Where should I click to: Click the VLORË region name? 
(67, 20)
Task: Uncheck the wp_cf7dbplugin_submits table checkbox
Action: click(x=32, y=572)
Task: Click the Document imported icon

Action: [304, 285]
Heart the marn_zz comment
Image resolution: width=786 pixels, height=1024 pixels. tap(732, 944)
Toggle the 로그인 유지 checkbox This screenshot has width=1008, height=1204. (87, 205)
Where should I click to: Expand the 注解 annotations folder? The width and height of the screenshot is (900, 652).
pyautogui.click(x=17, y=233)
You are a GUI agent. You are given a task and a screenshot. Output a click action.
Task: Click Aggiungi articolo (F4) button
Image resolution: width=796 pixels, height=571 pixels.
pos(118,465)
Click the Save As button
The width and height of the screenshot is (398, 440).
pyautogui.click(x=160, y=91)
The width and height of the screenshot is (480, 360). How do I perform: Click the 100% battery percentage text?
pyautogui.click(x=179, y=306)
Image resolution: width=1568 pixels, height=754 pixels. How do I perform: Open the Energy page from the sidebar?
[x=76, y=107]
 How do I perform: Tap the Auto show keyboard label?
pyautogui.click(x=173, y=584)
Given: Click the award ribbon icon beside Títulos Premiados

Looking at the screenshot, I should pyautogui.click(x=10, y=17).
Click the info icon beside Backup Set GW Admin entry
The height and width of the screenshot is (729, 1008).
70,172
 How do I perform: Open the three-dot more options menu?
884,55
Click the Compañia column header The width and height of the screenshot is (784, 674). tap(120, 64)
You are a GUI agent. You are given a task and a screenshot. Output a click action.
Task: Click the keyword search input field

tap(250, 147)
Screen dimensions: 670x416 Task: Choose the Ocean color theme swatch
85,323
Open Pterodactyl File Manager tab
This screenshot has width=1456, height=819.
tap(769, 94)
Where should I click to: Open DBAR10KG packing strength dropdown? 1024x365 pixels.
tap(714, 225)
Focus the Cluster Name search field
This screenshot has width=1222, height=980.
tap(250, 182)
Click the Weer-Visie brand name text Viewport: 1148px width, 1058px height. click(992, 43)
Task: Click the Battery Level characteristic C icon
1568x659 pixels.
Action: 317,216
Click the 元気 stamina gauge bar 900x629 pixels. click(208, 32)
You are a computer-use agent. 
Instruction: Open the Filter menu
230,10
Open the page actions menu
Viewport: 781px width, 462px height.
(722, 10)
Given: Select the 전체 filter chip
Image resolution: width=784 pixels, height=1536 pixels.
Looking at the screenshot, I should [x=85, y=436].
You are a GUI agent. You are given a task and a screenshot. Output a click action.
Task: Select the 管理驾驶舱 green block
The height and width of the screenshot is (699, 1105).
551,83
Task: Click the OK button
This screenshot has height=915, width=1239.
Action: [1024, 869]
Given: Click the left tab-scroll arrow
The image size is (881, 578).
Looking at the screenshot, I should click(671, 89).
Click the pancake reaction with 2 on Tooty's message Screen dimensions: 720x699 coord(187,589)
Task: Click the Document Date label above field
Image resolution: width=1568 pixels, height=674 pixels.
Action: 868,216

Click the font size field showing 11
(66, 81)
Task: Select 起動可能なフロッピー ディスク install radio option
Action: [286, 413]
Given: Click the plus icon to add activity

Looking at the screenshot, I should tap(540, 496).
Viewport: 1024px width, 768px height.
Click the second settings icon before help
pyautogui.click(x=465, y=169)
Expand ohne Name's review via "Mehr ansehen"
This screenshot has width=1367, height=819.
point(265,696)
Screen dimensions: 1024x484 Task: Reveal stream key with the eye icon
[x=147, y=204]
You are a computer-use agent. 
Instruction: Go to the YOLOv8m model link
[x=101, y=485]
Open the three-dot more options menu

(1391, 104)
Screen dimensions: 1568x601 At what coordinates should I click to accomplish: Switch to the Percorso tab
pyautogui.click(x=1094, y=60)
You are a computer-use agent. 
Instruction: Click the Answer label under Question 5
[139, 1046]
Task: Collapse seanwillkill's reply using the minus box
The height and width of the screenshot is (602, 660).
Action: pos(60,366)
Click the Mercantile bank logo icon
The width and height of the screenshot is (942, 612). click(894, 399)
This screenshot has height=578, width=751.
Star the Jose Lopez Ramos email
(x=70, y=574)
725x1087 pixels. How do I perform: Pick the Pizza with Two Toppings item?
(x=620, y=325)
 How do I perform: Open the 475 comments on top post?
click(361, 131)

### Task
An exact reproduction of all the records is required.

### Answer box
Where should I click to: Click the VLORË region name? 
(67, 20)
Task: Uncheck the wp_cf7dbplugin_submits table checkbox
Action: click(x=32, y=572)
Task: Click the Document imported icon

Action: [304, 285]
Heart the marn_zz comment
Image resolution: width=786 pixels, height=1024 pixels. tap(732, 944)
Toggle the 로그인 유지 checkbox This screenshot has width=1008, height=1204. (87, 205)
Where should I click to: Expand the 注解 annotations folder? The width and height of the screenshot is (900, 652).
pyautogui.click(x=17, y=233)
You are a GUI agent. You are given a task and a screenshot. Output a click action.
Task: Click Aggiungi articolo (F4) button
Image resolution: width=796 pixels, height=571 pixels.
pos(118,465)
Click the Save As button
The width and height of the screenshot is (398, 440).
pyautogui.click(x=160, y=91)
The width and height of the screenshot is (480, 360). How do I perform: Click the 100% battery percentage text?
pyautogui.click(x=179, y=306)
Image resolution: width=1568 pixels, height=754 pixels. How do I perform: Open the Energy page from the sidebar?
[x=76, y=107]
 How do I perform: Tap the Auto show keyboard label?
pyautogui.click(x=173, y=584)
Given: Click the award ribbon icon beside Títulos Premiados

Looking at the screenshot, I should pyautogui.click(x=10, y=17).
Click the info icon beside Backup Set GW Admin entry
The height and width of the screenshot is (729, 1008).
70,172
 How do I perform: Open the three-dot more options menu?
884,55
Click the Compañia column header The width and height of the screenshot is (784, 674). tap(120, 64)
You are a GUI agent. You are given a task and a screenshot. Output a click action.
Task: Click the keyword search input field

tap(250, 147)
Screen dimensions: 670x416 Task: Choose the Ocean color theme swatch
85,323
Open Pterodactyl File Manager tab
This screenshot has width=1456, height=819.
tap(769, 94)
Where should I click to: Open DBAR10KG packing strength dropdown? 1024x365 pixels.
tap(714, 225)
Focus the Cluster Name search field
This screenshot has width=1222, height=980.
tap(250, 182)
Click the Weer-Visie brand name text Viewport: 1148px width, 1058px height. click(992, 43)
Task: Click the Battery Level characteristic C icon
1568x659 pixels.
Action: 317,216
Click the 元気 stamina gauge bar 900x629 pixels. click(208, 32)
You are a computer-use agent. 
Instruction: Open the Filter menu
230,10
Open the page actions menu
Viewport: 781px width, 462px height.
(722, 10)
Given: Select the 전체 filter chip
Image resolution: width=784 pixels, height=1536 pixels.
Looking at the screenshot, I should [x=85, y=436].
You are a GUI agent. You are given a task and a screenshot. Output a click action.
Task: Select the 管理驾驶舱 green block
The height and width of the screenshot is (699, 1105).
551,83
Task: Click the OK button
This screenshot has height=915, width=1239.
Action: [1024, 869]
Given: Click the left tab-scroll arrow
The image size is (881, 578).
Looking at the screenshot, I should click(671, 89).
Click the pancake reaction with 2 on Tooty's message Screen dimensions: 720x699 coord(187,589)
Task: Click the Document Date label above field
Image resolution: width=1568 pixels, height=674 pixels.
Action: 868,216

Click the font size field showing 11
(66, 81)
Task: Select 起動可能なフロッピー ディスク install radio option
Action: [286, 413]
Given: Click the plus icon to add activity

Looking at the screenshot, I should tap(540, 496).
Viewport: 1024px width, 768px height.
Click the second settings icon before help
pyautogui.click(x=465, y=169)
Expand ohne Name's review via "Mehr ansehen"
This screenshot has width=1367, height=819.
point(265,696)
Screen dimensions: 1024x484 Task: Reveal stream key with the eye icon
[x=147, y=204]
You are a computer-use agent. 
Instruction: Go to the YOLOv8m model link
[x=101, y=485]
Open the three-dot more options menu

(1391, 104)
Screen dimensions: 1568x601 At what coordinates should I click to accomplish: Switch to the Percorso tab
pyautogui.click(x=1094, y=60)
You are a computer-use agent. 
Instruction: Click the Answer label under Question 5
[139, 1046]
Task: Collapse seanwillkill's reply using the minus box
The height and width of the screenshot is (602, 660).
Action: pos(60,366)
Click the Mercantile bank logo icon
The width and height of the screenshot is (942, 612). click(894, 399)
This screenshot has height=578, width=751.
Star the Jose Lopez Ramos email
(x=70, y=574)
725x1087 pixels. How do I perform: Pick the Pizza with Two Toppings item?
(x=620, y=325)
 How do I perform: Open the 475 comments on top post?
click(361, 131)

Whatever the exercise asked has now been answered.